Model Card for Facades ControlNet with Stable Diffusion v1.5
This model is a fine-tuned version of ControlNet built on top of Stable Diffusion v1.5, specifically conditioned on semantic segmentation maps from the Facades dataset. It enables structure-aware image generation by combining natural language prompts with pixel-level guidance in the form of building façade segmentation masks. The result is highly controllable generation of realistic architectural scenes that reflect both structural layout and textual context.
Model Description
Base Model: stable-diffusion-v1-5/stable-diffusion-v1-5
Control Type: Semantic segmentation maps (Facades-style RGB masks)
Architecture: U-Net + ControlNet adapter + Variational Autoencoder (VAE) + CLIP Text Encoder (ViT-L/14)
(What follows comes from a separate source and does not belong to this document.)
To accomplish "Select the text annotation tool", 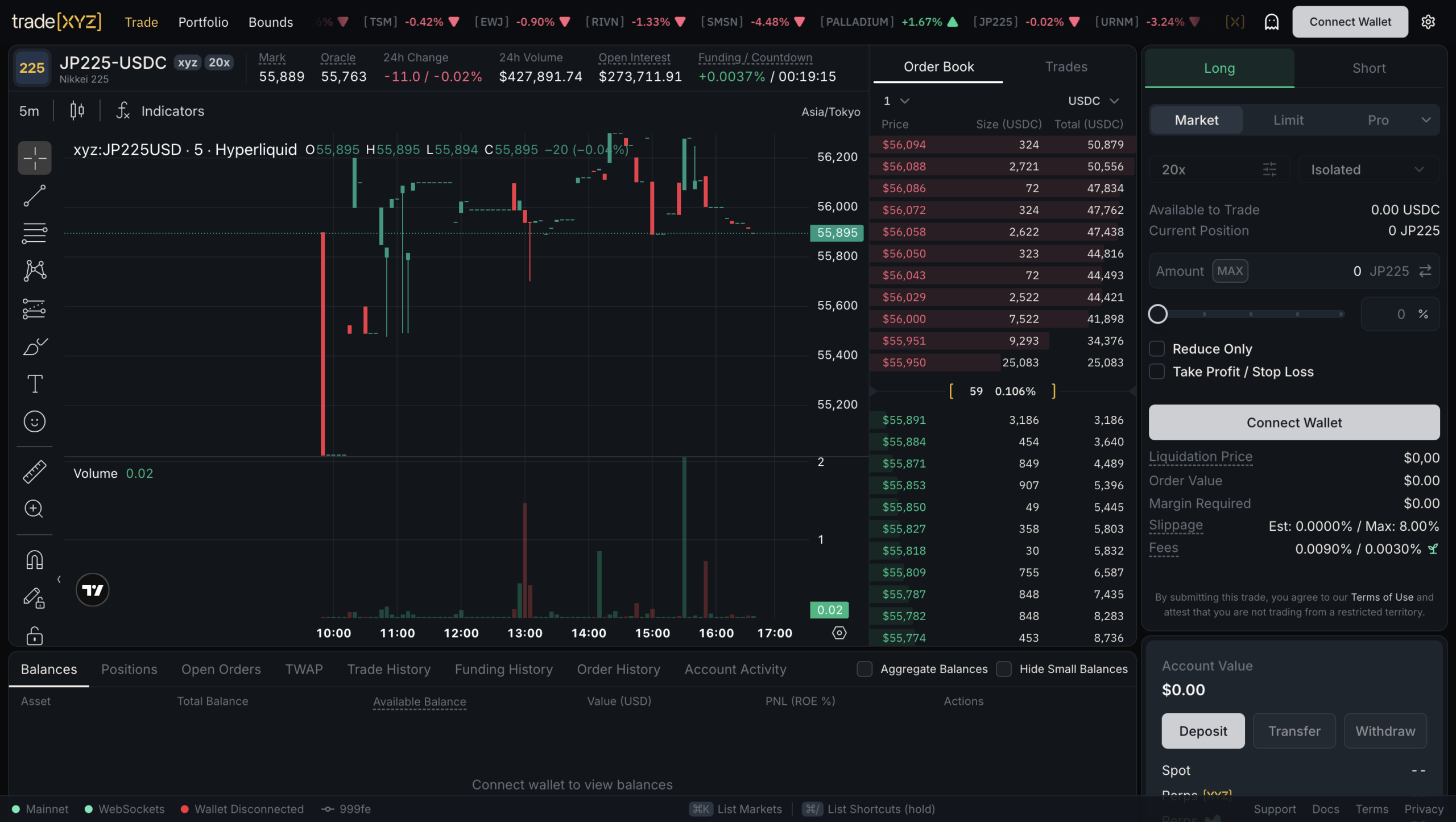I will pyautogui.click(x=35, y=384).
Training Epochs: 30 full passes over the training data
Training Dataset: Facades dataset
Resolution: Trained at 512×512 resolution
Hardware: NVIDIA A100 40GB GPU — total training time was approximately 1 hours
Loss Function: Mean Squared Error (MSE) between predicted and true noise vectors (used in DDPM training)
The ControlNet branches were trained while freezing the base Stable Diffusion weights. This retains the generative capabilities of the original model while specializing it to generate façade-aligned structures.
Usage
This model is available via the diffusers
library. Here's how to load and use it:
from diffusers import StableDiffusionControlNetPipeline
import torch
pipe = StableDiffusionControlNetPipeline.from_pretrained(
"doguilmak/facade-controlnet-sd15",
torch_dtype=torch.float32,
safety_checker=None
)
pipe.to("cuda")
# Load your segmentation map (RGB format expected)
from PIL import Image
control = Image.open("facades_segmentation_map.png").convert("RGB")
# Run generation
result = pipe(
prompt="a modern building with large glass windows",
negative_prompt="blurry, distorted",
image=control,
control_image=control,
num_inference_steps=50,
guidance_scale=9,
output_type="pil"
).images[0]
result.save("facade_result.png")
Example Outputs
These example illustrate the model’s ability to generate photorealistic urban scenes guided by semantic segmentation maps. The output demonstrate strong spatial alignment between the input masks and the synthesized content.
Limitations
The model was trained on 512×512 resolution; using higher resolutions without resizing may cause artifacts.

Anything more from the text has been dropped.